While I do not know the exact reason, I assume the high difference between 800 and 2000 is based on the fact that Mario cannot reach the 2000 point mark from ground level with a running jump. Thus, only using the staircase before the flagpole can get him enough height to get up to 2000 points.

 

This concludes this week's Supper Mario Broth: The Lost Levels. 

Thank you for your patience. I believe I have finally reached a point where I can accurately judge what amount of content I can create without being overwhelmed, and that I can keep up what I have promised in the beginning of this article - and if not, I hope that you will take advantage of your ability to request a refund if you are not satisfied.

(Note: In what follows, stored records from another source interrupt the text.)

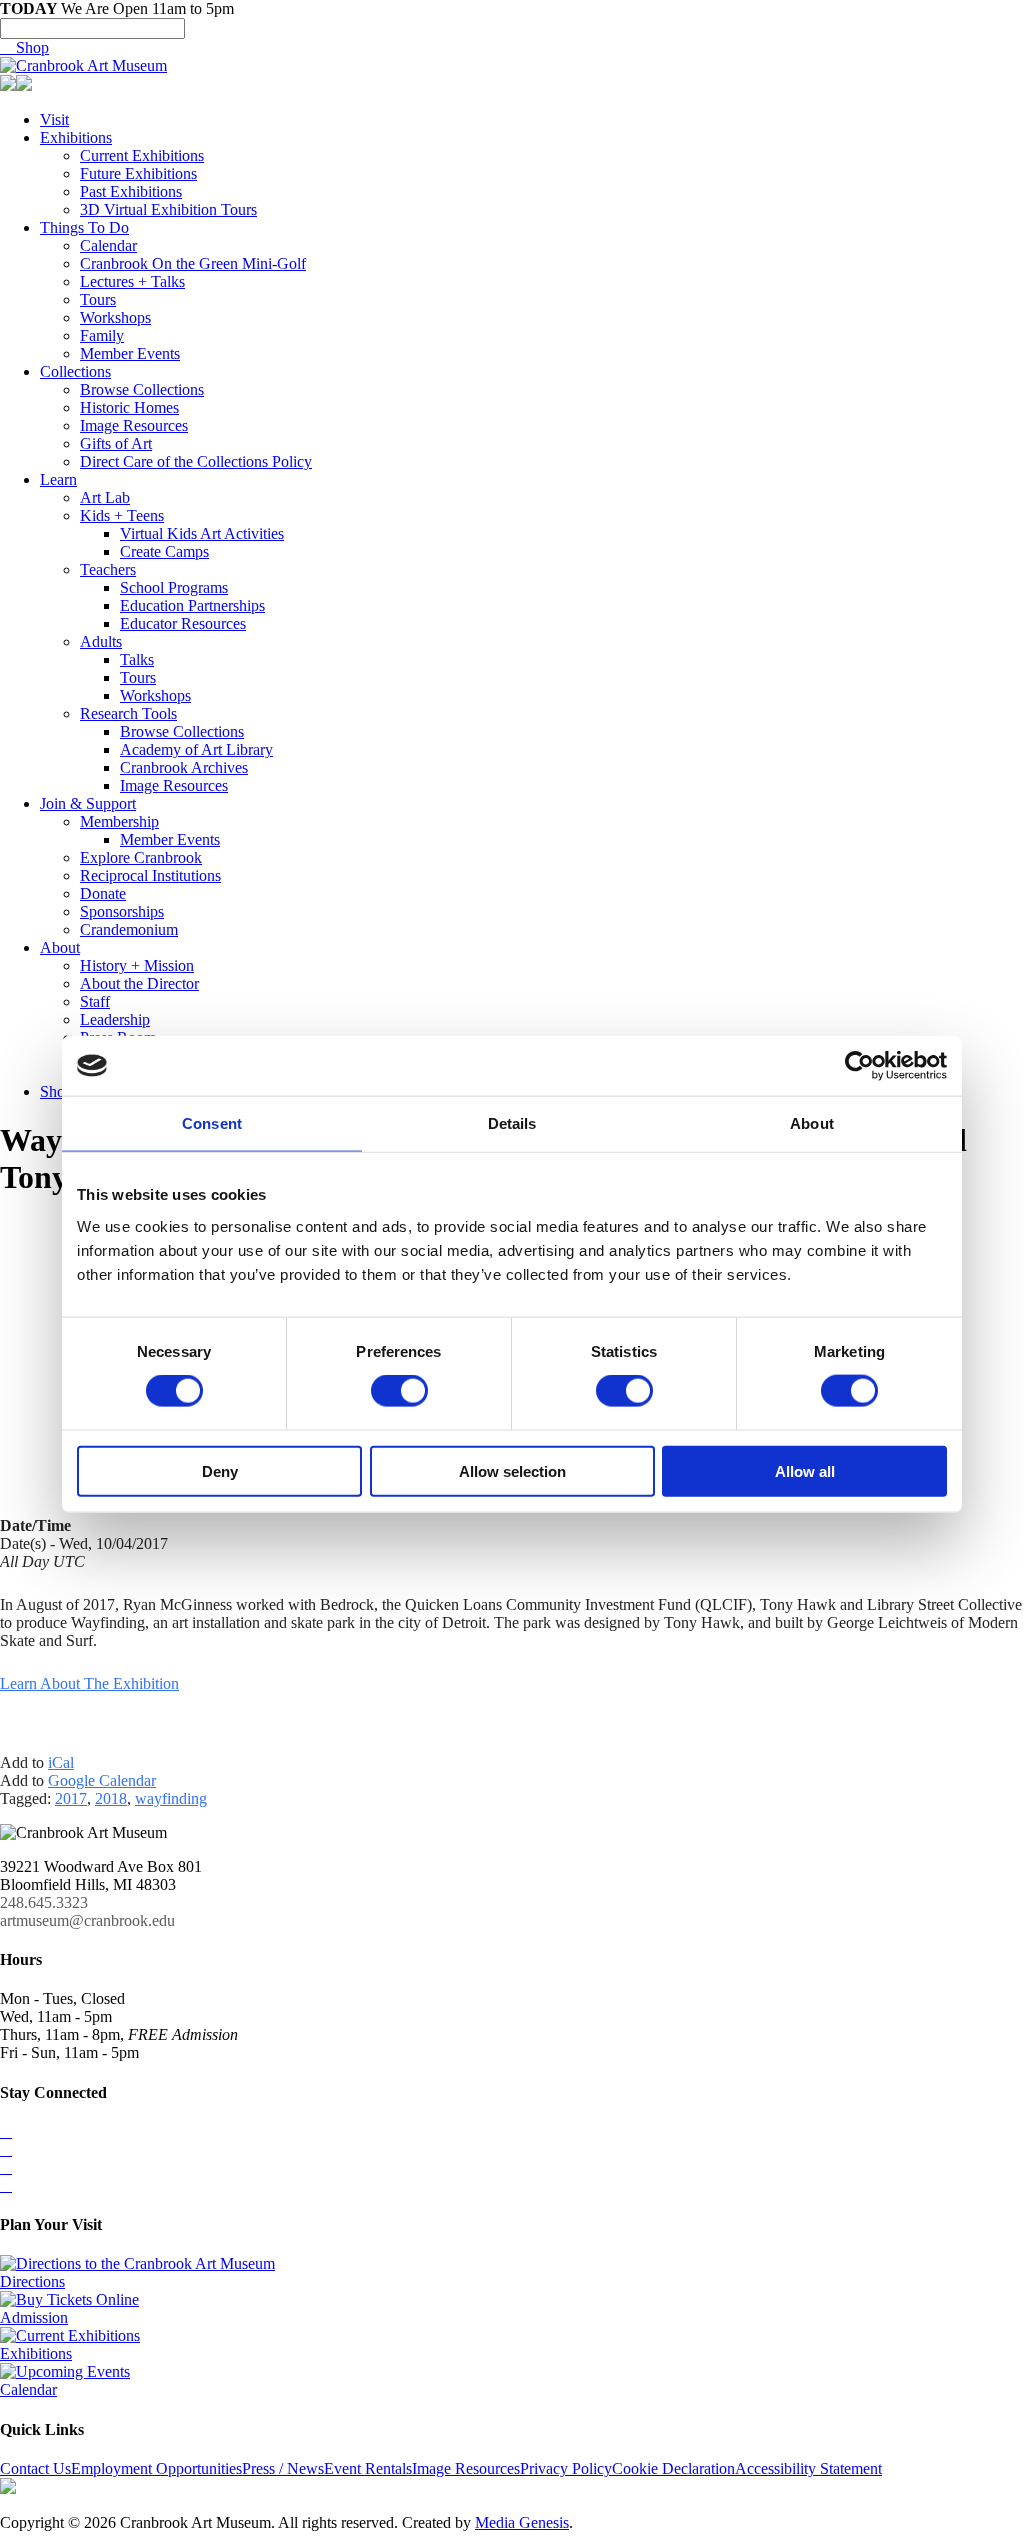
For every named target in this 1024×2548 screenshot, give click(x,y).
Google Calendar (102, 1780)
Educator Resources (183, 623)
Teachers (108, 569)
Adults (101, 641)
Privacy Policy (566, 2468)
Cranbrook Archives (184, 767)
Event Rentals (368, 2468)
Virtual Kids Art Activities (202, 533)
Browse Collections (142, 389)
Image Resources (134, 425)
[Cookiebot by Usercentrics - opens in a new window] (859, 1066)
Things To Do (84, 227)
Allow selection (512, 1470)
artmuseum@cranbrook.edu (87, 1920)
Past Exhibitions (131, 191)
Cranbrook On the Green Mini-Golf (193, 263)
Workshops (115, 317)
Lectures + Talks (132, 281)
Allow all (805, 1470)
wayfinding (171, 1798)
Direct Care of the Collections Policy (196, 461)
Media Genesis (522, 2522)
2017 (71, 1798)
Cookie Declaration (673, 2468)
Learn (58, 479)
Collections (75, 371)
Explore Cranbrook (141, 857)
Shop (24, 47)
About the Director (139, 983)
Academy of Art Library (196, 749)
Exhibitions (76, 137)
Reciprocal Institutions (150, 875)
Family (102, 335)
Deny (220, 1470)
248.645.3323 (44, 1902)
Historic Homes (129, 407)
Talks (137, 659)
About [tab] (812, 1123)
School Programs (174, 587)
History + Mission (137, 965)
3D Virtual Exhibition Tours (168, 209)
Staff (95, 1001)
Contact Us (35, 2468)
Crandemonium (129, 929)
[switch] (399, 1391)
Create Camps (164, 551)
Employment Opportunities (156, 2468)
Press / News (283, 2468)
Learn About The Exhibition (89, 1683)
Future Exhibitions (138, 173)
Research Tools (128, 713)
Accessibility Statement (808, 2468)
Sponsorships (122, 911)
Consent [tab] (212, 1123)
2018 (111, 1798)
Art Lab (105, 497)
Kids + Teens (122, 515)
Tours (98, 299)
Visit (54, 119)
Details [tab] (512, 1123)
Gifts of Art (116, 443)
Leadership (115, 1019)
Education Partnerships (192, 605)
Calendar (108, 245)
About (60, 947)
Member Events (130, 353)
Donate (103, 893)
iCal (61, 1762)
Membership (119, 821)
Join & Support (88, 803)
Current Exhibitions (142, 155)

Thank you very much for reading.

Comments

Anonymous

The section on the Koopalings is mind-blowing!! I realized the SMB3 Kings and the idea that the wands were stolen had been left by the wayside... but I never realized, despite all that, their wand gems never changed. I would have thought that would get tweaked with the NSMB redesigns where a lot of their shell colors got changed. I also had no idea that said gem colors also tied into their Color Splash locations!

Stark Maximum

Broth articles are the highlight of my day.

Boogs

Great article, definitely worth the wait! While discussing nighttime kingdoms in odyssey, you mentioned Lake Kingdom along the list- What points to Lake Lamode ever changing time of day? For all I remember, the kingdom looks exactly the same before and after the single Broodal battle, or breaking open the Moon rock. I'm sure the presence of the moon isn't evidence, as the moon is visible in every single kingdom in Odyssey at all times.

suppermariobroth

Thank you very much! I had pretty much the same reaction when I realized it. I could not believe that the colors were not changed at any point and that the Color Splash areas were a direct result of that one piece of artwork.

suppermariobroth

Thank you very much for your kind words! I hope I can now continue making them weekly without the same problems that occurred in 2018.

suppermariobroth

Thank you very much! I realize it does not seem like much of a change, but there is one thing you can check for yourself: when the Odyssey is approaching a kingdom, during the cutscene, there are two small scenes of it over a generic landscape. The landscape itself never changes, however, what does change is the time of day. The time of day of the second scene always matches the time of day that is present in the location Mario arrives at. So, by looking at the fact that the sky is dark in that portion of the cutscene when Mario first goes to the Lake Kingdom, we can assume that it is in fact nighttime there before Rango is defeated. I hope this helps!

Anonymous

I’m glad to see that you’ve figured out how to handle things with the Patreon! This was an entertaining and informative read as always. I really liked the bit about the Boos, I love these weird overlooked and pointless things in games. How long did it take for all these Boos to appear, approximately? The info on Wanda was intriguing, too! I wonder if anything’ll come of it.

suppermariobroth

Thank you very much! I hope it will go much more smoothly from now on. I believe it took about 6 minutes for enough Boos to appear so that the newest one started unloading, although I admit I did not time it exactly. I should do that sometime! As for Wanda, I really hope something can come from this; as that would be one of the very few cases that a Russian source would have Mario-related information ahead of anyone else. In addition, I believe Wanda has a character design that is very much in line with modern Mario characters and would be a great permanent addition to the cast.

Anonymous

Couple mistakes in this one: "The pool are on the northwestern rooftop, which can only be reached by jumping off one of the higher levels of the New Donk City Hall in the night version of the level, is also completely empty save for the pool itself. " The word 'are' is unnecessary in this sentence. "The bottom 2 tiles award 100 points, the text 5 award 400 points, then 3 tiles of 800 points, the biggest zone of 6 tiles for 2000 points, and the final 2 tiles (as well as the circle on top of the flagpole and the airspace above it) award 5000 points." I believe you meant 'the next 5 award 400 points' here. Good article otherwise, I just have a habit of spotting tiny mistakes.